9:30am - Hopefully they have gone back down and I can get myself some breakfast and maybe a shower. Usually it's too much to ask for both shower AND food in between feeds, so I try to clean up the kitchen a little and get ready for the day.
10:00-11:00 - Boys wake up again hungry. Try to hold out till they are both awake, and tandem feed again. They are more awake after this feed so we have some play time, try to work on tummy time, etc. While they are playing, I will try to get some lunch ready for whenever I have a chance to eat. If I have help.
12:30pm - Naptime for the boys (and maybe for me if they both magically go down together).
1:30-2:00 - Up for a feed again. Sometimes for this feed I will bottle feed one and breastfeed the other, for some one-on-one time.
3:00 - Hopefully if it's nice out, I try to get out for a walk before it's too cold/late. This has been working out nice because they nap in the stroller, or just chill out watching everything. I walk for about an hour when I can. It's great to take a break and get out of the house by this point in the day.
5:00 - They almost always wake up by this point in time, and here begins their fussy period (the witching hour?). We do what we can to entertain them, rock them, nurse, while trying to clean up the house a bit and prepare supper (my DH is home by this point).
6:00 - Tandem feed. We have been doing this feed and then trying to put them down for one more "nap" before we bath them and put them to bed, but we might switch this up. They have a hard time napping at this hour and usually fuss (or scream) while we are trying to eat and clean up.
7:00 - Bedtime routine! Bath, comfy PJs, bottle feed, burp, and bed. Our goal is to have them in bed by 8:00. Usually after their bath they will have a good stretch of sleep. This gives us a chance to finish eating dinner, clean up dinner, do any last tasks around the house, wash and prepare bottles, and hopefully have a few minutes of downtime. I often try to go to bed as soon as I can after this point!
11:00pm/12:00am - Up for a feed. We are trying to have help for this feed so that we can sleep (I get up for a quick pump to supply for the night). Whomever is helping will bottle feed the boys.
2:00-3:00am - Bottle feed. Usually DH and I will do this together, unless they are staggered, in which case he is "on shift" and will feed them. Right now we try to have someone (my dad or a friend) on shift from 10-1 so we both can sleep. Then DH is on shift from 1-4 and I take 4-7. When it is just DH and I, we do 10pm-2am and 2am-6am shifts. The hope is that when the boys aren't feeding, that person can sleep in the room with them during their shift (though that doesn't always happen). I get up every 3-4 hours to pump.
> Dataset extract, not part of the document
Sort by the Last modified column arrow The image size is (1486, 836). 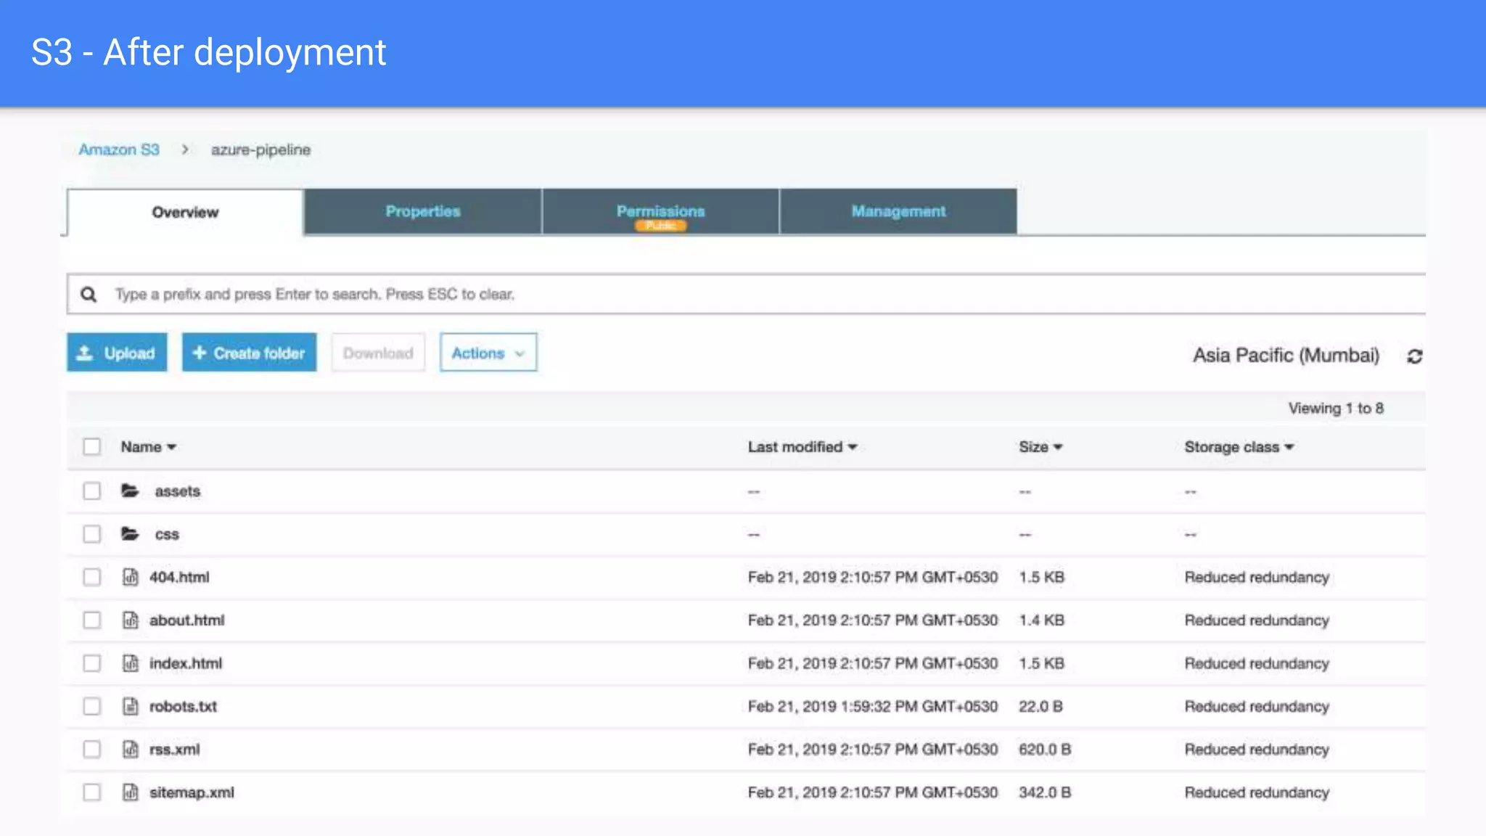(x=853, y=448)
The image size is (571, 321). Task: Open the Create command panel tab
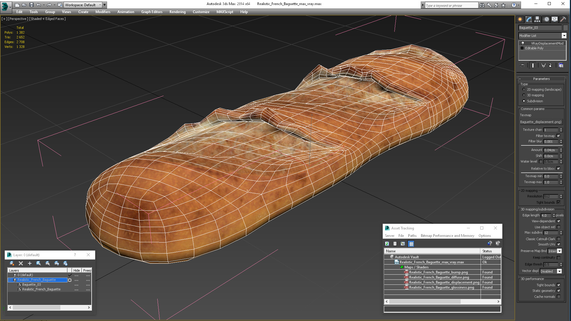click(x=520, y=19)
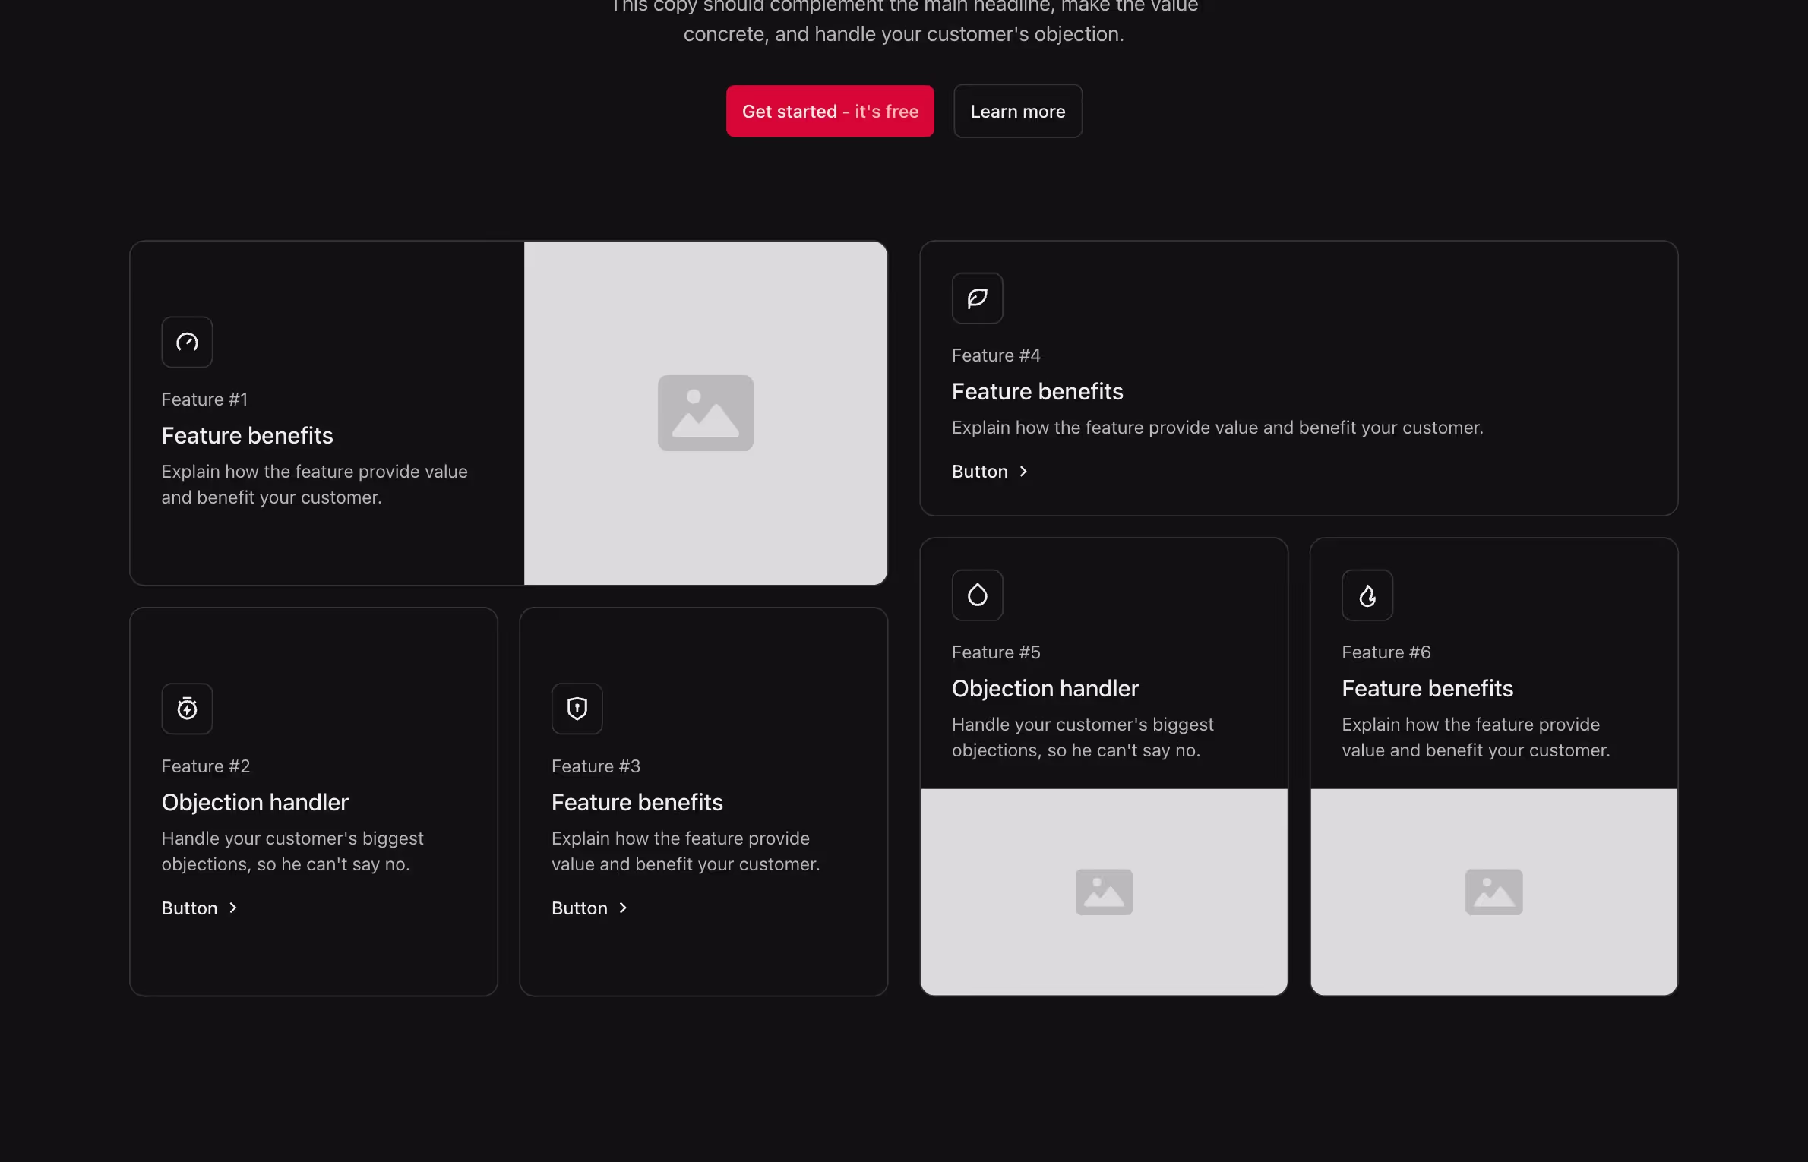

5:00-6:00am - Up for an early morning small feed. They haven't been eating as much at this feed, so sometimes I will breastfeed them individually, or tandem if they wake up together. If I am super exhausted I will give them a bottle (bottle feeds go faster for the most part). If I feed them individually, I often take them into bed with me and feed them lying down so I can doze.
8:00am - We start all over again!
This really is a "rough" sketch of how things goes. The naps are not nearly that straight forward. Usually one twin will fall asleep first, and by the time the next one goes down, the first one is up again. So I feel like I am constantly putting a baby to sleep... that itself is exhausting! I hardly have many hands free moments so I try to get as much done as quickly as possible when I do. That, too, is exhausting. Overall, it really just is exhausting. And from what I hear, we soon will enter the four month sleep regression...oh my!!!